En fin de compte, le lieu de découverte, en pleine campagne anglaise, renforce la portée symbolique de cette trouvaille. Même aux marges de l’Empire, des foyers de culture et de raffinement prospéraient. Dès lors, il suffit parfois d’un œil curieux pour réveiller un pan entier d’histoire.

Une scène troyenne tirée d’Eschyle et non d’Homère : le détail de la balance change tout
Longtemps interprétée comme une scène de l’Iliade, la mosaïque montre un détail inédit. On y voit en effet le roi Priam plaçant de l’or sur une balance, face au corps d’Hector. Cette scène ne figure pas chez Homère.

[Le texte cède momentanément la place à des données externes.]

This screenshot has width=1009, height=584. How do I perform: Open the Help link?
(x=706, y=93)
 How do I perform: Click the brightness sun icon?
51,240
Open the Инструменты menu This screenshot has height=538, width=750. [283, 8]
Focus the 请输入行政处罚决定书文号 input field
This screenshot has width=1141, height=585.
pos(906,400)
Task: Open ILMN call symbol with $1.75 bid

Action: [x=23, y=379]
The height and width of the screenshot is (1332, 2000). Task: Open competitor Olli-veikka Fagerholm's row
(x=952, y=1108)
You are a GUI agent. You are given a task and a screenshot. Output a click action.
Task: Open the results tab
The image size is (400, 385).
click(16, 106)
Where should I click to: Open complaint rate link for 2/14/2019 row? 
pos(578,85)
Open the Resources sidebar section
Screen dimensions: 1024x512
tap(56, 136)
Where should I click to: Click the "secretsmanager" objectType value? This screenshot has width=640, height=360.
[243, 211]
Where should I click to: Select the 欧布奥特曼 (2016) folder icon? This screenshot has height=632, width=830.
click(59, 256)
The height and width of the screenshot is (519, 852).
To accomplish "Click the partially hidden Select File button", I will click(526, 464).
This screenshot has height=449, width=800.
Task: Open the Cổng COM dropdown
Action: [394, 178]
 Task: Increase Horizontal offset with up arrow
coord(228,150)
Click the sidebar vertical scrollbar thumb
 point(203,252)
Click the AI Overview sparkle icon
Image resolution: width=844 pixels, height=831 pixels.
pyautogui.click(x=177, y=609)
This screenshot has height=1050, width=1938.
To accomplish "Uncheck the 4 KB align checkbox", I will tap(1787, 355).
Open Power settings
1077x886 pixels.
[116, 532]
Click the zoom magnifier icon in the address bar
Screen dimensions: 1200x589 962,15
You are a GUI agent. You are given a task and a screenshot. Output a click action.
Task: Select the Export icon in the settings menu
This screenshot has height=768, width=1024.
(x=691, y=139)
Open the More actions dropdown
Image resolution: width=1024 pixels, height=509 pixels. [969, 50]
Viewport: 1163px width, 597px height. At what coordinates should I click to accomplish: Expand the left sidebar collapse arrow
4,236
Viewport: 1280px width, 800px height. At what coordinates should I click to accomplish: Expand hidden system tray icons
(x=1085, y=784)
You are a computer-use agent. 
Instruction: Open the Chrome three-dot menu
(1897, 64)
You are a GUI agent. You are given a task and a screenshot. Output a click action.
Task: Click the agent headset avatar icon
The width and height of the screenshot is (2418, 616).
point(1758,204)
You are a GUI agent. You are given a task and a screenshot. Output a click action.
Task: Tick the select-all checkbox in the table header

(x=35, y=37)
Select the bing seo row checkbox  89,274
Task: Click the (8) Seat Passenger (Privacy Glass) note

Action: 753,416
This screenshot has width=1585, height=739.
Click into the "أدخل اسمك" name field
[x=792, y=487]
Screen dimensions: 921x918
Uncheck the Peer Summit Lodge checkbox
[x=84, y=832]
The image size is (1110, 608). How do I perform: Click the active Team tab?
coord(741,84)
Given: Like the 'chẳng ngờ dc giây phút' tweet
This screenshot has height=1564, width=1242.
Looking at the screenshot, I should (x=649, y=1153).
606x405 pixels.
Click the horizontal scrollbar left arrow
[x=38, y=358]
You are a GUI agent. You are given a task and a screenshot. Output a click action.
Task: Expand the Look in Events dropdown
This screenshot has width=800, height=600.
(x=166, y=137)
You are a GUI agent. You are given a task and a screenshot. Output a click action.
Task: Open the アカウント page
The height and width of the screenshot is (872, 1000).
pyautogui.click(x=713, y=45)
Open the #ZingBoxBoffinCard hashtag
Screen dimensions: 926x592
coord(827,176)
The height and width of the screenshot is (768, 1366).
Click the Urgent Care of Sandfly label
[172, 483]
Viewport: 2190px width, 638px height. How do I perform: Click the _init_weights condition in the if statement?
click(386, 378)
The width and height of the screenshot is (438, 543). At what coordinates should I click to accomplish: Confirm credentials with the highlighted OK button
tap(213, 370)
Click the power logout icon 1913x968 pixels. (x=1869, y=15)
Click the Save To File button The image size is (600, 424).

Elle contredit même un passage où Achille refuse toute pesée pour racheter son ennemi.
Or, ce détail provient d’une tragédie perdue d’Eschyle, Phrygiens. Elle est mentionnée dans un manuscrit byzantin. La mosaïque illustre donc une version alternative du mythe, transmise par les images et non par les textes. De ce fait, elle reflète une mémoire narrative multiple, éloignée de la tradition homérique.
Des modèles visuels antiques circulaient dans tout l’Empire et inspiraient les artisans de province
Les artistes du Rutland n’ont pas improvisé ce décor. En réalité, ils ont utilisé un répertoire visuel transmis par des générations d’artisans. On parle ici de « pattern books », des catalogues de motifs issus de céramiques, monnaies ou objets d’orfèvrerie gréco-romains.
Ainsi, la pose d’Hector dans son char rappelle une pièce frappée à Ilion. De même, la scène d’Achille traînant le corps évoque une amphore attique du Ve siècle av. J.-C. Même un petit serpent, enroulé sous les sabots des chevaux, réactive un symbole funéraire grec. Rien, ici, n’est laissé au hasard.
Un choix artistique savant qui révèle l’élitisme culturel des propriétaires de la villa
Choisir une scène aussi rare, tirée d’un drame oublié, n’est pas anodin. Ce geste est profondément culturel. En effet, il montre que le commanditaire voulait afficher sa connaissance des marges de la mythologie. Il citait Eschyle comme d’autres auraient invoqué Virgile.
Dans le triclinium, les banquets devenaient des scènes de conversation érudite. Devant cette mosaïque, on débattait d’Achille, de symbolique ou de mythes oubliés. Ainsi, l’œuvre, loin d’être purement décorative, est performative. Elle parle, questionne, élève. Même en pleine campagne anglaise.